1Crop Biotechnology Research Group, Murdoch University, Perth, Australia
2Department of Primary Industries and Regional Development, Perth, Australia.

Abstract:

Root-lesion nematodes (RLNs) (Pratylenchus spp.) are endoparasitic plant pests that are amongst the top three most economically important plant-parasitic nematodes. They have wide host ranges, including major crops such as wheat and barley, and cause estimated annual yield losses of 15 and 50% in Western Australia (WA).  For effective pest management in crops it is important to identify the species present.  Pratylenchus curvicauda was recently found in soils of grain-growing areas of WA by Begum et al. (2019). These soils had been identified previously as containing Pratylenchus quasitereoides, but Begum et al. (2019) found that P. curvicauda was the predominant species.  In this project the aim was to re-assess the prevalence of P. quasitereoides and/or P. curvicauda in the WA wheatbelt.  Genomic DNA was extracted from 50 RLNs isolated from soil samples from a cereal crop near Darkan, WA.  A segment of the D2-D3 region of the 28s rDNA sequence was amplified, cloned and the sequences used for analyses.  Phylogenetic relationships of the sequences were constructed with those of 52 recognised and 18 unspecified species of Pratylenchus from 17 regions worldwide.  We identified RLNs closely related to three Pratylenchus species: P. curvicauda (85.2%), P. penetrans (11.1%) and P. quasitereoides (3.7%).  Only one sequence with a close relationship to P. quasitereoides (Hodda et al., 2014) was found. These results support the findings of Begum et al. (2019) and suggest that P. curvicauda may be more widely distributed.  The result that the major RLN species from Darkan had close sequence identity to the newly characterised RLN P. curvicauda  indicates that more RLN species impact broadacre crops in WA than previously thought.  We plan to re-isolate RLNs from the original sites where P. quasitereoides was first identified to undertake more molecular and morphological analyses to gain a better understanding of the RLN species that impact these sites.

References:

  1. Begum, F., Jones, M.G.K. and Fosu‐Nyarko, J. 2020. Assessment of the pest status of Pratylenchus curvicauda and ultrastructural changes in roots of infected wheat and barley. Plant Pathology, 69(8), pp.1574-1588.
  2. Hodda, M., Collins, S.J., Vanstone, V.A., Hartley, D., Wanjura, W. and Kehoe, M. 2014. Pratylenchus quasitereoides n. sp. from cereals in Western Australia. Zootaxa, 3866(2), pp.277-288.

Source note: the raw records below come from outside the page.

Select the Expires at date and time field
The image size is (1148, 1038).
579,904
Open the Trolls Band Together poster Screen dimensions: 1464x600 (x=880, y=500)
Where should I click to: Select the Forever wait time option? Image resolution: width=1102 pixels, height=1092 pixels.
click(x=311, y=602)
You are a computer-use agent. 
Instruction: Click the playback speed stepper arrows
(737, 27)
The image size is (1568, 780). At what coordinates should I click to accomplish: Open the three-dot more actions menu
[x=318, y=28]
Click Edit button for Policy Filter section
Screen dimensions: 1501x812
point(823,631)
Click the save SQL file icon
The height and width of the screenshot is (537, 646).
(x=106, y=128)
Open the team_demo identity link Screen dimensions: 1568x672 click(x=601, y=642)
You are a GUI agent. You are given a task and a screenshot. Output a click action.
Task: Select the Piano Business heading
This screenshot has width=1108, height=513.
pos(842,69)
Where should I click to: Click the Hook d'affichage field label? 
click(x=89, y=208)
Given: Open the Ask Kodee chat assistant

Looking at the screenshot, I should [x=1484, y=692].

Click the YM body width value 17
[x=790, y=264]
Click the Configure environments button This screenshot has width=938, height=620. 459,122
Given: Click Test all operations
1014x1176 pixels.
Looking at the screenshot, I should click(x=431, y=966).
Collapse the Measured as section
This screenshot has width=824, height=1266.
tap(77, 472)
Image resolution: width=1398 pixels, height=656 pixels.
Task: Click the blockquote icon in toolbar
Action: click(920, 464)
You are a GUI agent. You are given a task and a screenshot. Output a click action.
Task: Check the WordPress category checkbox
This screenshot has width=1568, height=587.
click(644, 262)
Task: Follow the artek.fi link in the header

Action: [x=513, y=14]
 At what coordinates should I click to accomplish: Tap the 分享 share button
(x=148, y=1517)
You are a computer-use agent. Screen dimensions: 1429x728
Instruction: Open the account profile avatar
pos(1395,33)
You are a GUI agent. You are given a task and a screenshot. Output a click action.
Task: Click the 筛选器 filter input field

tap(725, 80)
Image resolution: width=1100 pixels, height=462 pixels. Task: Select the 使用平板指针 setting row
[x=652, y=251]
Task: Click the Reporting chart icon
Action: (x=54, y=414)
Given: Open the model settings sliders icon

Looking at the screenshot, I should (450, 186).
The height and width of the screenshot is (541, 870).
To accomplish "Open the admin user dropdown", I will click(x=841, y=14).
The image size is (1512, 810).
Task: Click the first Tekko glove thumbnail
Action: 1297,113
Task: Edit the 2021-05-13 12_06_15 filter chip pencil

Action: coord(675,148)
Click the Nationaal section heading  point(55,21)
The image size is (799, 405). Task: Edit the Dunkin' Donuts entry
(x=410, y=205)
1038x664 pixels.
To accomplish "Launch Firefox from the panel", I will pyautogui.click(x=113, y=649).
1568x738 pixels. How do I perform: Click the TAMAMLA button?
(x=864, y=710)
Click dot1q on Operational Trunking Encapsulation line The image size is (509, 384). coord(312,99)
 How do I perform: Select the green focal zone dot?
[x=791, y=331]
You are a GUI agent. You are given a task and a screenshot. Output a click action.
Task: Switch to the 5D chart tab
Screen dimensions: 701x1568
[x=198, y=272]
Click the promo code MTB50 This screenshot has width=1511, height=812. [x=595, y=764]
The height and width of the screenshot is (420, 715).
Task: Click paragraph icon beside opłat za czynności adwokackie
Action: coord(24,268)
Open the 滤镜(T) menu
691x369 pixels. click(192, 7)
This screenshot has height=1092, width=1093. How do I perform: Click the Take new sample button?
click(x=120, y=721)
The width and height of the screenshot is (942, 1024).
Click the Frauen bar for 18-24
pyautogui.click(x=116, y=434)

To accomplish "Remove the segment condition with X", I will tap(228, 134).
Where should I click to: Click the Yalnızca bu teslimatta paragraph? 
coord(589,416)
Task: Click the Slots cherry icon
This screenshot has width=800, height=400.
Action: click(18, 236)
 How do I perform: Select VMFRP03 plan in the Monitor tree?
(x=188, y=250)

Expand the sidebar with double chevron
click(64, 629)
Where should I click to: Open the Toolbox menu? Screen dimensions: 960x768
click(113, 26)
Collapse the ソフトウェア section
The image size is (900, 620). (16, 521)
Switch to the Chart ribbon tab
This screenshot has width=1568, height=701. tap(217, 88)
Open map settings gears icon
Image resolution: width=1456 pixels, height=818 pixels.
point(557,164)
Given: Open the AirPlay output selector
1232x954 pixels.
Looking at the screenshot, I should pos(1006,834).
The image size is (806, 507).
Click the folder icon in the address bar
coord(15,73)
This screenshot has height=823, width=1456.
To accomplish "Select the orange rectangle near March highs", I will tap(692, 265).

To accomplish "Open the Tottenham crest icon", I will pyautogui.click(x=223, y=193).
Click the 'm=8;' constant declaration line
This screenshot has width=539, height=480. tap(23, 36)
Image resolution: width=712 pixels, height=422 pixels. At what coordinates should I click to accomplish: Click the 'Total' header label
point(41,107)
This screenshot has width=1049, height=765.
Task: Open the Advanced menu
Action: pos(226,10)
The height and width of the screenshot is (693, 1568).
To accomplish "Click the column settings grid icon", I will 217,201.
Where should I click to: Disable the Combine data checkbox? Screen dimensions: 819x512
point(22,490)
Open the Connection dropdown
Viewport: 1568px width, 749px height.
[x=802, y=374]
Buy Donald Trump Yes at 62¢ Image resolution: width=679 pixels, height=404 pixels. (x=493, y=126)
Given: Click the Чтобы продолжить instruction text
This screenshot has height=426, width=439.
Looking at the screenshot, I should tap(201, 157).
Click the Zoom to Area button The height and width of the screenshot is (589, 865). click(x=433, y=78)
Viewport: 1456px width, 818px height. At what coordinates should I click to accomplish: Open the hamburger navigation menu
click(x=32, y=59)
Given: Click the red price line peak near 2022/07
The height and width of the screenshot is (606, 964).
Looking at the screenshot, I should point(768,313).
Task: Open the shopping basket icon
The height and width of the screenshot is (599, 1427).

Acknowledgement: PhD scholarship support by the Grains Research and Development Corporation


Biography:
Rhys is undertaking PhD research at the Western Australian State Agricultural Biotechnology Centre, Murdoch University. His background is in plant-pathogen interactions, having completed Honours research at Murdoch in 2017, focusing on identifying and characterising putative parasitism genes of the root lesion nematode Pratylenchus neglectus.